Recruitment and sample collection
The donors (N = 10) and recipients from TTTS pregnancies (N = 10) and matched controls (N = 10) were recruited from the Shengjing Hospital of China Medical University from June 2018 to June 2019. TTTS diagnosis and staging were determined with ultrasound criteria according to Quintero [11, 12]. TTTS cases were selected from cases of inevitable abortion before 24 weeks. In the control group, all were singletons who were spontaneously aborted before 24 weeks. There was no significant difference in the time to termination of pregnancy between TTTS and matched controls (P >0.05). The gravidae approved the use of hippocampus tissue for scientific purposes by signing informed consent forms. The study was approved by the Human Ethics Committee of the Shengjing Hospital of China Medical University (2018PS360K).

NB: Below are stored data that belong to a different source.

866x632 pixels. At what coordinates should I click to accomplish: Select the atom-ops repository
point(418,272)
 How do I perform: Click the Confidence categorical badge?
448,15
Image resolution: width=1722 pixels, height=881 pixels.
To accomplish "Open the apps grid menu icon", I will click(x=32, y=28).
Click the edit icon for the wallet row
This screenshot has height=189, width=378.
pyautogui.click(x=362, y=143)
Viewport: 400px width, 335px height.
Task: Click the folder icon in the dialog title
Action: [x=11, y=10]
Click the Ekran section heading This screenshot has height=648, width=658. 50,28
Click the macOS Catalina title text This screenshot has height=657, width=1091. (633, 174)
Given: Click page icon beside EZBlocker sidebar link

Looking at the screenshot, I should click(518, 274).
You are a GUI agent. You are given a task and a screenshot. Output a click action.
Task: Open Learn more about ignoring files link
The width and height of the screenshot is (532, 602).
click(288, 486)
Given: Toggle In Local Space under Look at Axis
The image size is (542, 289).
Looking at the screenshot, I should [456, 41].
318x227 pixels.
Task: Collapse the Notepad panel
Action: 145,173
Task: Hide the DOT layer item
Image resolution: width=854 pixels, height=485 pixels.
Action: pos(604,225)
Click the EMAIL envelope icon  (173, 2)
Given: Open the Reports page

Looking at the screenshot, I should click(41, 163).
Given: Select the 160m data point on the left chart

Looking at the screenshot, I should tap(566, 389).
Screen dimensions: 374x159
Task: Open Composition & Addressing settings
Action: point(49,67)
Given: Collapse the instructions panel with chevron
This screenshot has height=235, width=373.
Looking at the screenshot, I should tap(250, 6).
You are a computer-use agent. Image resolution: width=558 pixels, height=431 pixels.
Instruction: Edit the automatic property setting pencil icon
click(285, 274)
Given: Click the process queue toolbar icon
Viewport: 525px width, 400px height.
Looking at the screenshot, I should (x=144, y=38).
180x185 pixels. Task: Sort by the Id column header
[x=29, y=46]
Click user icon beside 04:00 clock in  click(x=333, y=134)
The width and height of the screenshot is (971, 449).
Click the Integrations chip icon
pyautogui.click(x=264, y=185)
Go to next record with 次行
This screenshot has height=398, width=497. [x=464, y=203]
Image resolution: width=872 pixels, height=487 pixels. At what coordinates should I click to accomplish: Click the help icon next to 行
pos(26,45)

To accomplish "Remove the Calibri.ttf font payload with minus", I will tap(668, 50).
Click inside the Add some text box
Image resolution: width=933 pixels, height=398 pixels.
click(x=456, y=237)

Tissue processing and DNA extraction
After the termination of pregnancy, the brain tissues were immediately removed, and the hippocampus tissues were dissected on ice and washed using ice-cold phosphate-buffered saline (PBS). Then, the hippocampus tissues were snap-frozen in liquid nitrogen for 10 min and stored at −80 ℃ until processing. Genomic DNA was extracted from hippocampal tissues using the AllPrep DNA/RNA MiniKit (80204, Qiagen, Hilden, Germany) according to the manufacturer’s protocol.
Illumina HumanMethylation850K bead chip
Genomic DNA from each sample was prepared for sodium bisulfite conversion using the EZ DNA methylation Gold Kit (Zymo Research, Irvine, CA, USA). We further assessed genome-wide DNAm based on Illumina Infinium HumanMethylation850K BeadChip (Illumina Inc, San Diego, CA, USA) microarray. The array data were analyzed using ChAMP package in R for deriving the methylation level . We have denoted the methylation status of all probes as the β value, which is the ratio of the methylated probe intensity to the overall probe intensity.
Differential methylated CpG sites analysis
The Limma package was used to identify differential methylated CpG sites . We used |Δβ| ≥0.20 and adjusted P value ≤0.05 as differentially methylated site cut-off points. The CpG sites with Δβ ≥0.20 were considered hypermethylated, and the CpG sites with Δβ ≤−0.20 were considered hypomethylated.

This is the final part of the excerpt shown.